Suvorexant Shown to Improve Patient Quality of Life, ISI Scores
VANCOUVER, BC—Suvorexant (20mg/15mg and 40mg/30mg) improves sleep for patients with insomnia and reduces the impact of insomnia on patients' daytime functioning, as assessed using the Insomnia Severity Index questionnaire [ISI], reported authors of a Merck & Co., Inc. study at the 68th AAN Annual Meeting.
“Improvement in sleep onset/maintenance as well as a reduction of the impact of sleep problems on daytime function contribute to the overall improvement observed in ISI total score,” reported William J. Herring, MD, and coauthors, of Merck, in Kenilworth, NJ. “Given that the maximum approved dose is 20mg, the 20mg/15mg data are the most clinically relevant.”
Suvorexant (Belsomra) is an orexin-receptor antagonist that was approved by the Food and Drug Administration (FDA) in 2014 for insomnia treatment. It has been shown to improve sleep onset and maintenance.
The authors sought to evaluate its effects using the ISI, a 7-item questionnaire used in the assessment of sleep disorders and patients' daytime function, they reported in a poster presentation.
The analysis included pooled-data from 2 similar randomized, double-blind, placebo-controlled, parallel-group, 3-month trials in elderly (≥65 years) and non-elderly (18–64 years) insomnia patients. “Age-adjusted (non-elderly/elderly) dose regimes of 40mg/30mg and 20mg/15mg were evaluated," they explained. "The elderly dose adjustment was made to match non-elderly exposures."
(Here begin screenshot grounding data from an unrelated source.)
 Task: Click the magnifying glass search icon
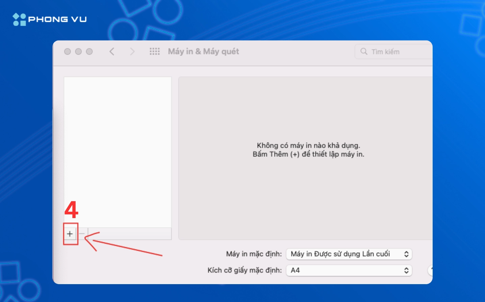[364, 52]
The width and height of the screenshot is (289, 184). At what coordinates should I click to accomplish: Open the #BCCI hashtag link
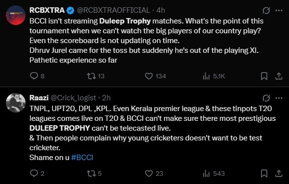coord(82,158)
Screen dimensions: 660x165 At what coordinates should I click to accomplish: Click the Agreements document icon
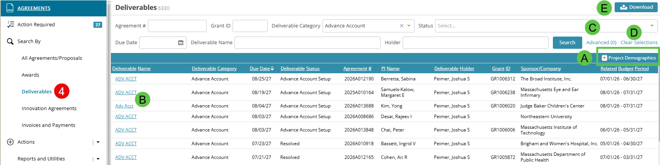(10, 8)
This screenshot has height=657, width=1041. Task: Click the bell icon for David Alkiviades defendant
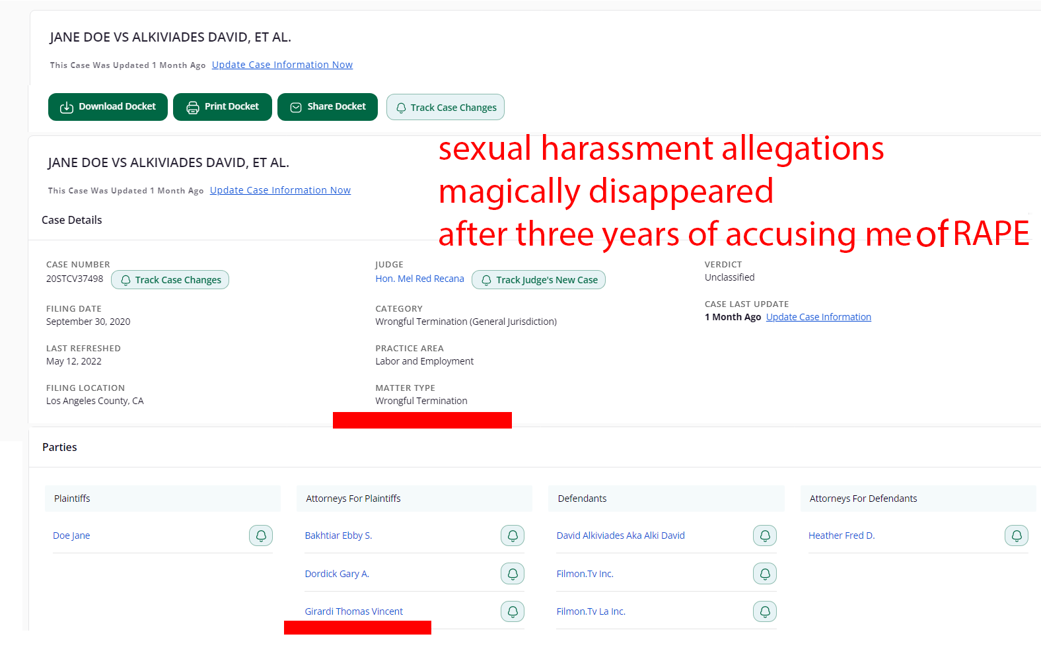click(x=764, y=536)
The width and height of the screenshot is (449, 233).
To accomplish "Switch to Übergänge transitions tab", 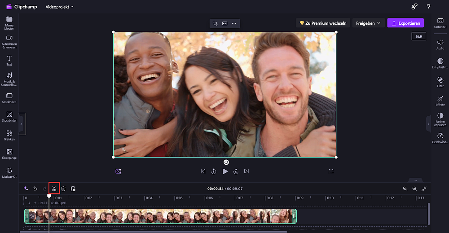I will (9, 154).
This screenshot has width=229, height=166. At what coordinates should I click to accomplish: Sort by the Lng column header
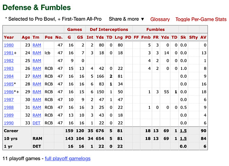pyautogui.click(x=119, y=37)
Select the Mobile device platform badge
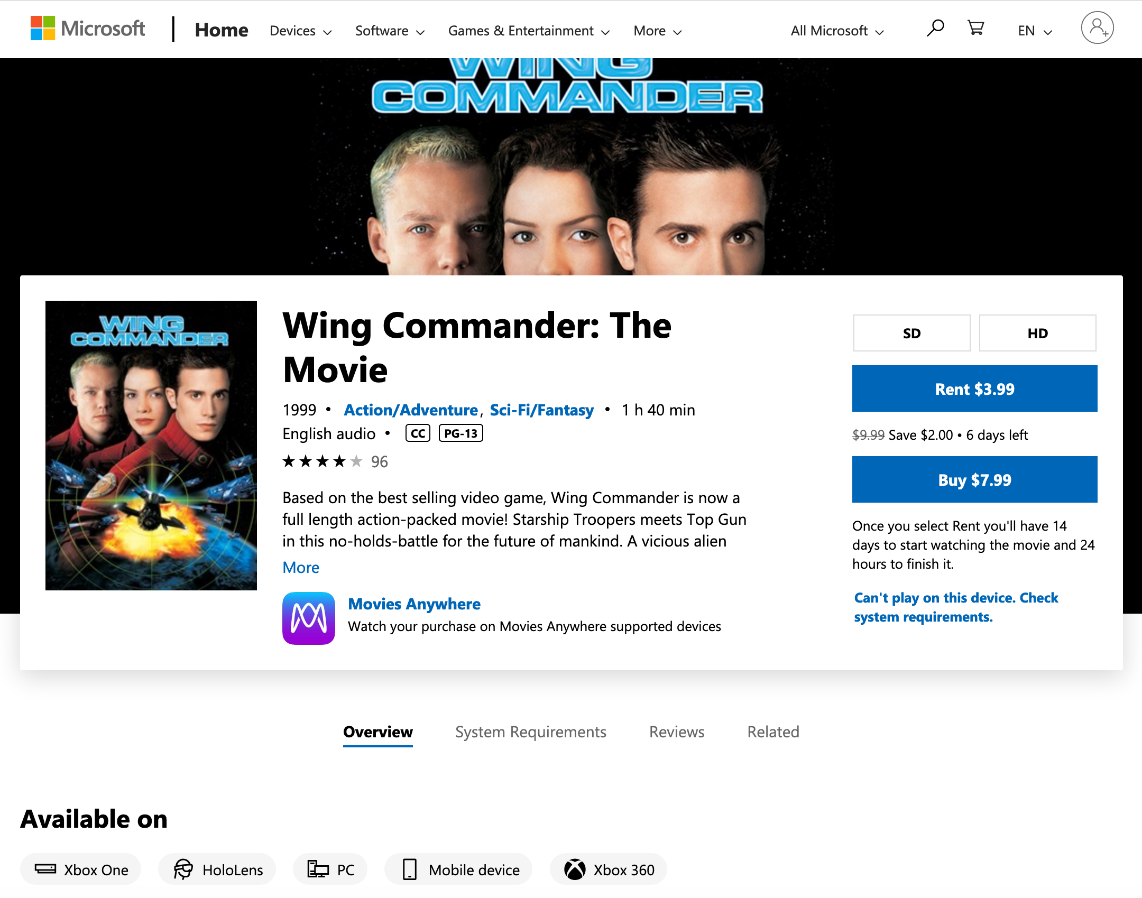 (458, 869)
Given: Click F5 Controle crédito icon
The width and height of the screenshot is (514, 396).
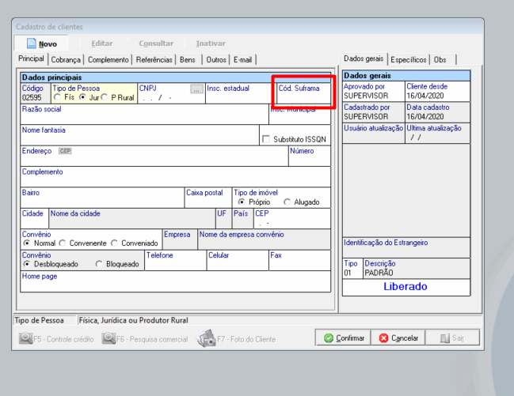Looking at the screenshot, I should point(26,338).
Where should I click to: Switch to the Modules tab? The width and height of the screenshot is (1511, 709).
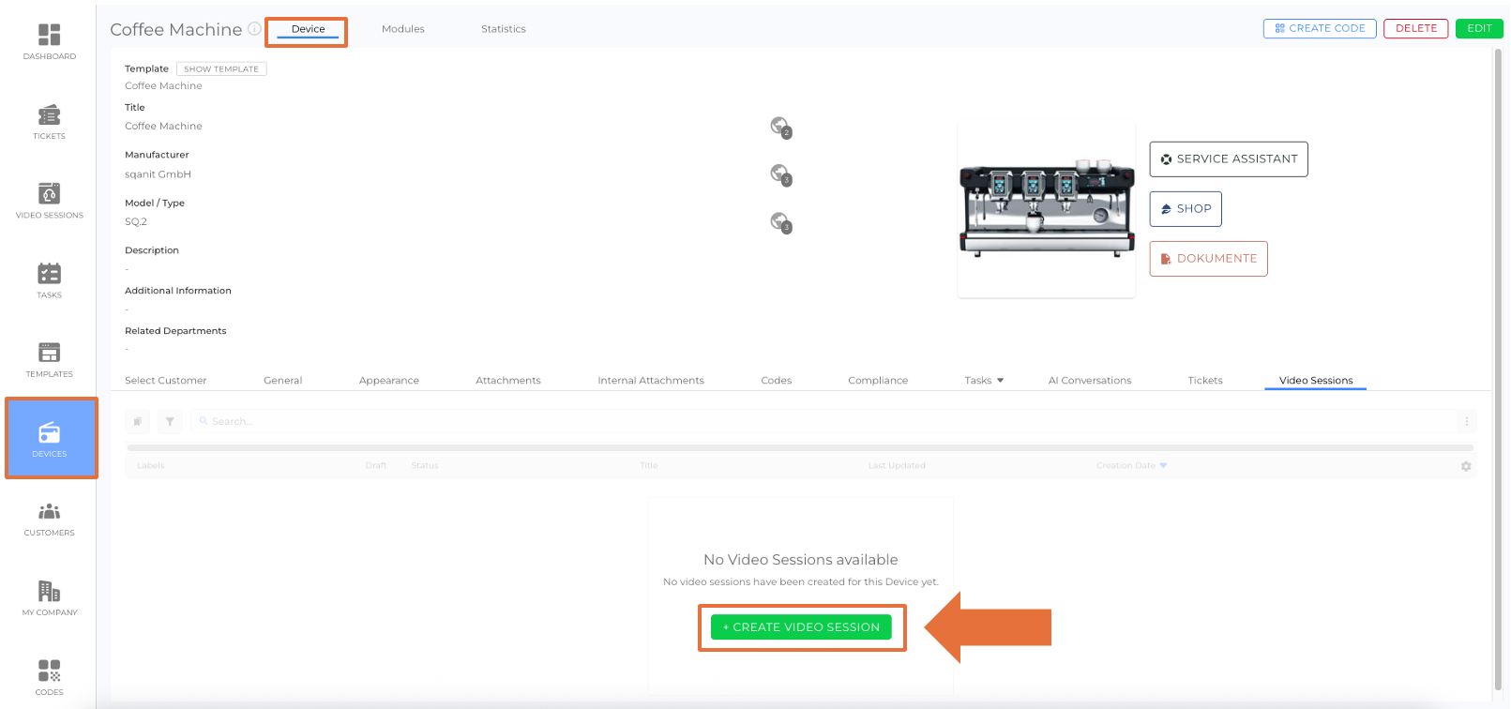click(402, 29)
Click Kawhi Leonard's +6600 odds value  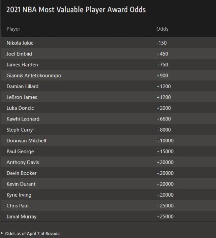(x=163, y=119)
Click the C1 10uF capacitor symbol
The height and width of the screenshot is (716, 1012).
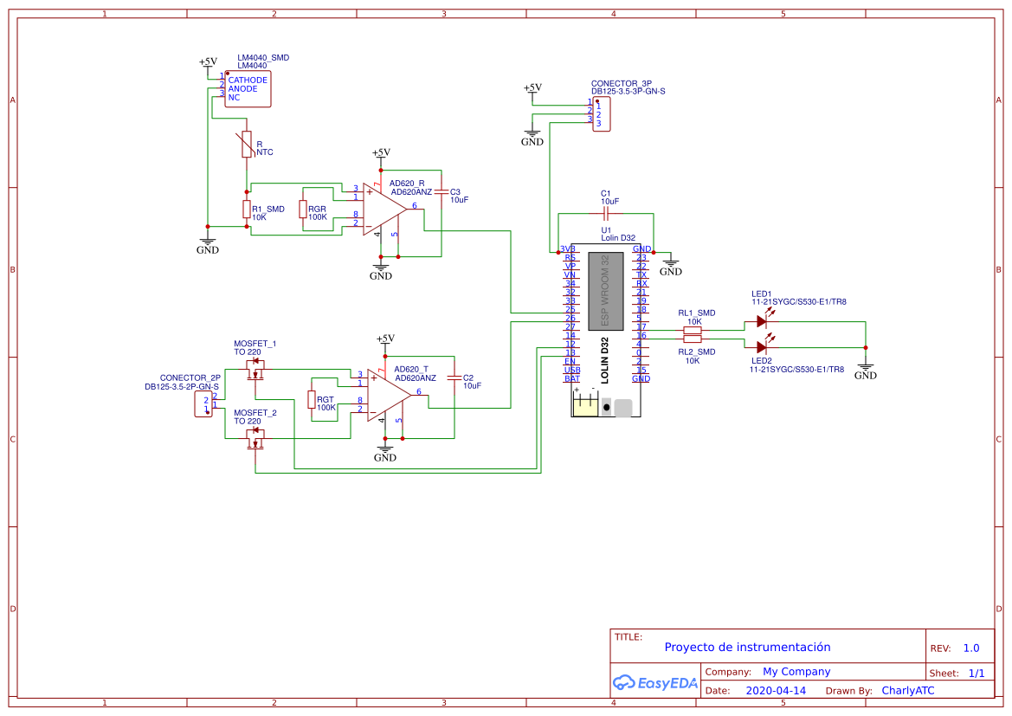point(606,212)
Study participants were administered the ISI at Months 1 and 3. Data for 1,824 patients were included in the coauthors' analysis.
Compared to placebo, suvorexant improved change from baseline in total score at both time points (Month 3: -6.2 for 20mg/15mg, -6.7 for 40mg/30mg, -4.9 for placebo; P-values <0.001) and the percentage of responders (≥6-point improvement from baseline) at both time points (Month 3: 55.5% for 20mg/15mg, 54.9% for 40mg/30mg, 42.2% for placebo; P-values <0.001). Overall, a greater percentage of patients treated with suvorexant had "no insomnia" vs. the placebo group. The percentage of patients with "severe" and "moderate" insomnia was also lower after treatment with suvorexant.
Scores for individual items of the ISI “showed numerical improvement for both suvorexant dose regimes versus placebo at both time points,” they wrote. “The ‘impact of insomnia' component (last 3 items) which assesses the impact of insomnia on daytime function/quality of life was also improved by both dose regimes.”
The study was conducted by Merck & Co. Inc., Kenilworth, NJ, USA.